LONDON—A new rapid test for tuberculosis (TB) has received an important thumbs-up from the World Health Organization (WHO), a move expected to lead to its worldwide rollout over the next few years. The new test, in which a device the size of a carry-on suitcase looks for bacterial DNA in a person's sputum, is cheaper, faster, and more accurate than standard TB tests used in both developed and developing countries, WHO representatives said yesterday at a press conference here.
"This system allows doctors to test the patient while the patient sits there [in the waiting room]", says Marieke van der Werf, head of research at the KNCV Tuberculosis Foundation in the Netherlands, who was a member of a group that reviewed the evidence for the test's accuracy.

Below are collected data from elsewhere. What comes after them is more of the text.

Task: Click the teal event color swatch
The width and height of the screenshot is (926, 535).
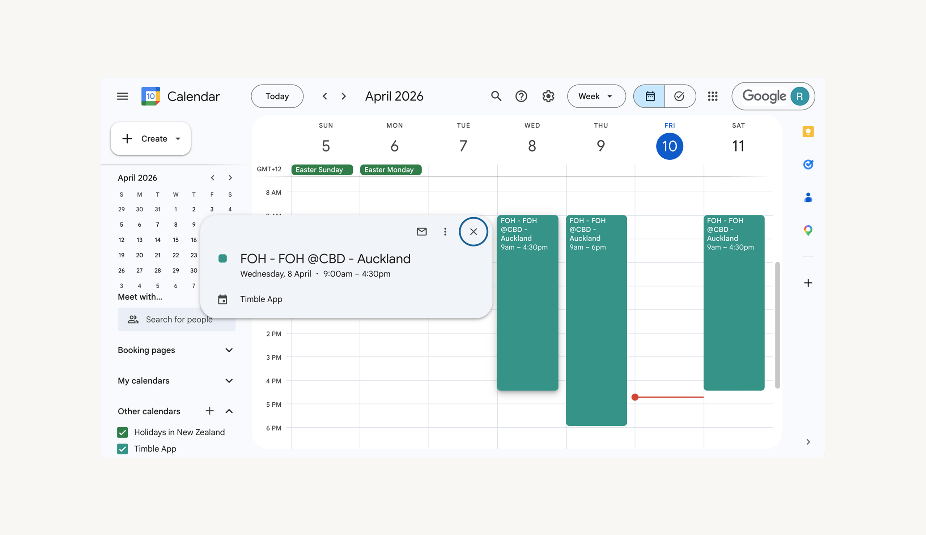Action: click(x=222, y=259)
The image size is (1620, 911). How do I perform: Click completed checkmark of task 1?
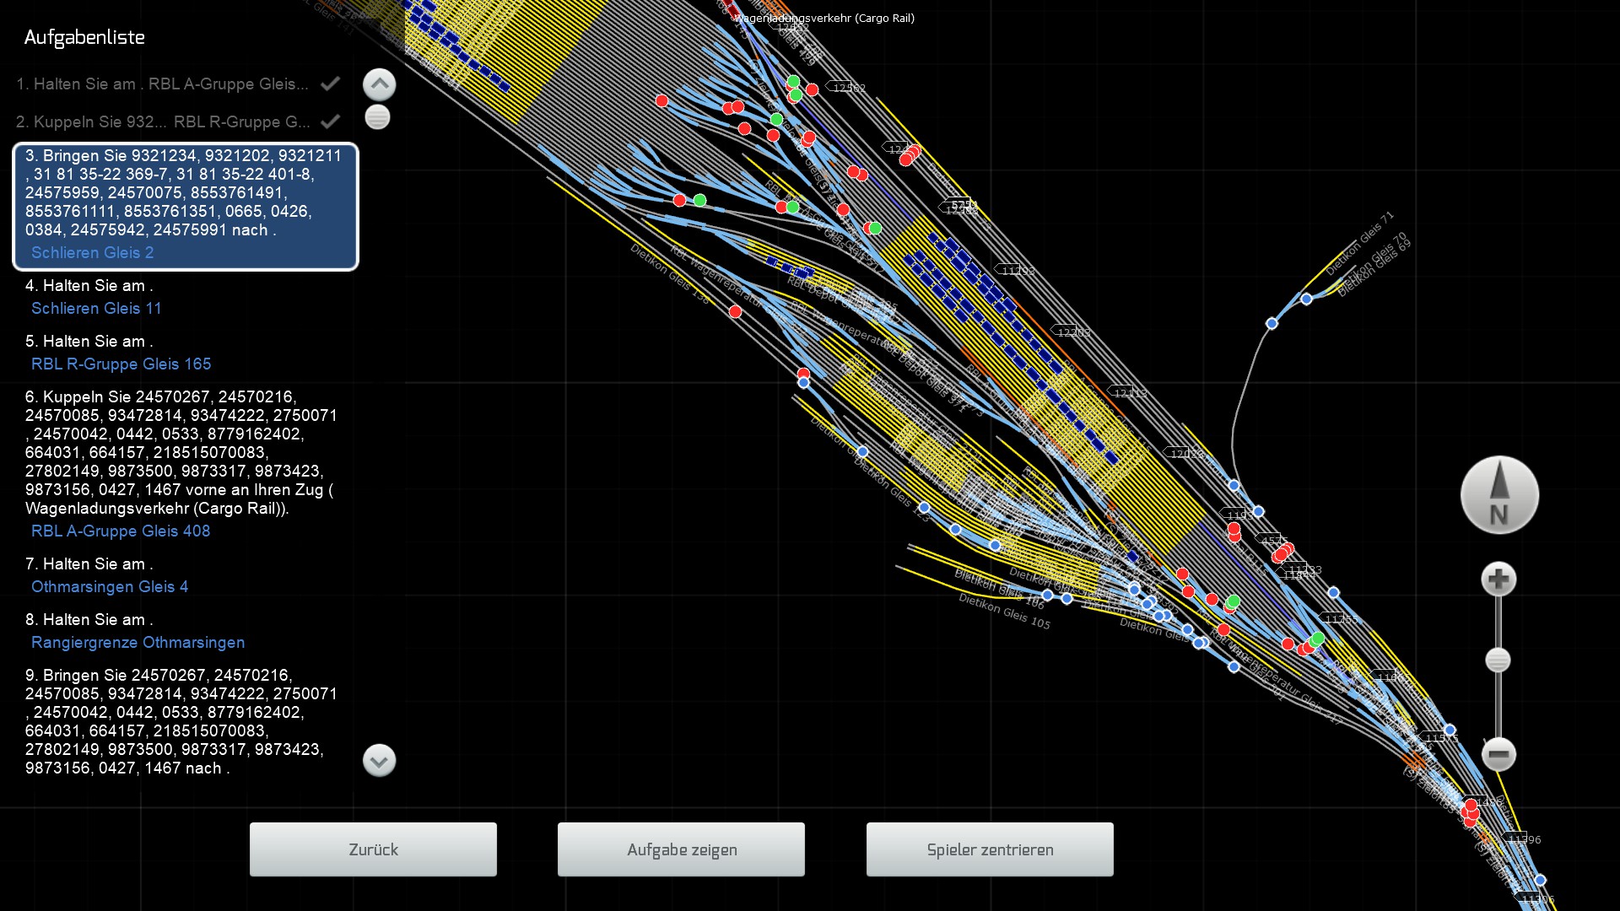tap(331, 84)
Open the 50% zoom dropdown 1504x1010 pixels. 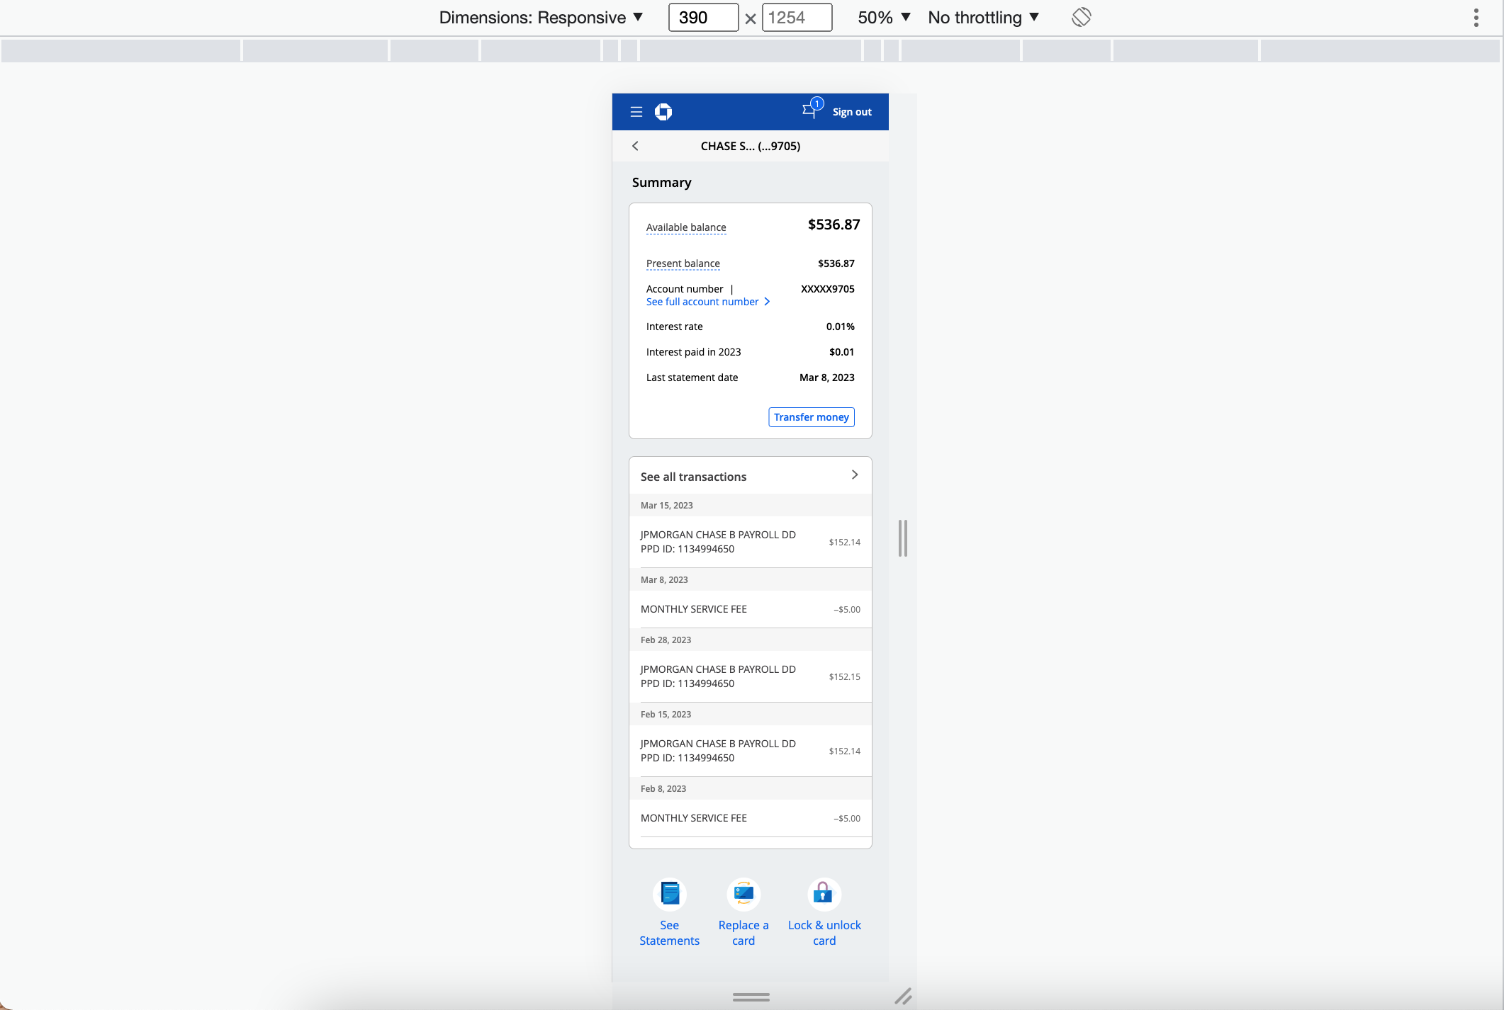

The panel published its report in The New England Journal of Medicine in September.
The difference with existing tests is huge, says Van der Werf. Most current TB testing methods rely on a century-old technique in which sputum samples are cultured for 4 to 6 weeks, then examined under a microscope to check for the presence of the disease-causing Mycobacterium tuberculosis. This long delay is especially problematic for people who are immunosuppressed and who can't wait 2 months before going on treatment.
In 2009, 9.4 million new TB cases were recorded worldwide. TB can be treated with a 6- to 12-month course of four different drugs, but many patients in developing countries don't have access to the drugs or get medical attention too late. Untreated, the disease can be fatal. WHO estimates that there are about 1.7 million TB-related deaths each year worldwide.
The new TB test was developed by Cepheid, a company in Sunnyvale, California, in partnership with the Foundation for Innovation New Diagnostics (FIND) and the University of Medicine and Dentistry of New Jersey. It's a "fully automated" system, which even health workers in developing countries can operate after a minimum of training, says FIND Chief Executive Officer Giorgio Roscigno.
At yesterday's press conference, FIND staff members demonstrated the machine using a water sample. They placed the liquid in a beaker and added a reagent, which would neutralize any TB microbes in infected sputum by breaking apart their cell walls; then the sample was injected into an enclosed cartridge and popped into the machine. The test, which takes just 90 minutes, would detect TB bacteria by looking for characteristic genetic signatures, amplified in a process called PCR.
The test can also detect whether the microbes carry a gene that confers resistance to Rifampicin, a drug commonly used to treat TB. That's an important piece of information for doctors; if the patient is also resistant to a second drug called Isoniazid—it takes a separate test to find out—the strain is considered multi-drug resistant (MDR), and it requires a different cocktail of drugs to treat. WHO estimates that there were 440,000 new cases of MDR TB in 2008. The new test is also expected to lead to twice as many TB diagnoses among HIV-infected people; roughly 12% of those with the disease are also HIV-positive.
For nongovernmental organizations and low- and middle-income countries, the cost per test is $16, a price that is expected to fall to $14 within a year and to $10 within 2 years. The machine costs $17,000; that's after a 75% cut in Cepheid's original price negotiated by FIND. The price is a fraction of what it would cost to set up and staff a lab that conducts standard sputum smear microscopy test, says Roscigno.
WHO organized a global meeting last week in Geneva to lay out plans for how the new PCR-based test can be made available in as many countries worldwide as quickly as possible. The agency has produced a road map that places 116 low- to middle-income countries first in line to receive the low-priced machines.
South Africa, India, Uganda, and several other countries plan to roll out the test immediately. A crucial question is how well it performs in the field, where tropical temperatures and lack of electricity and Internet access--which the machine needs to signal that it needs maintenance--could pose problems. A trial of a version of the machine running on batteries is already under way in India and Pakistan, among other countries, and results are expected next year.
The new diagnostic tool does raise new questions, however. Even if countries can detect MDR patients, most aren't ready to treat large numbers of them, says Van der Werf. A WHO-led effort will have to be put in place to get treatment to those who need it, she says.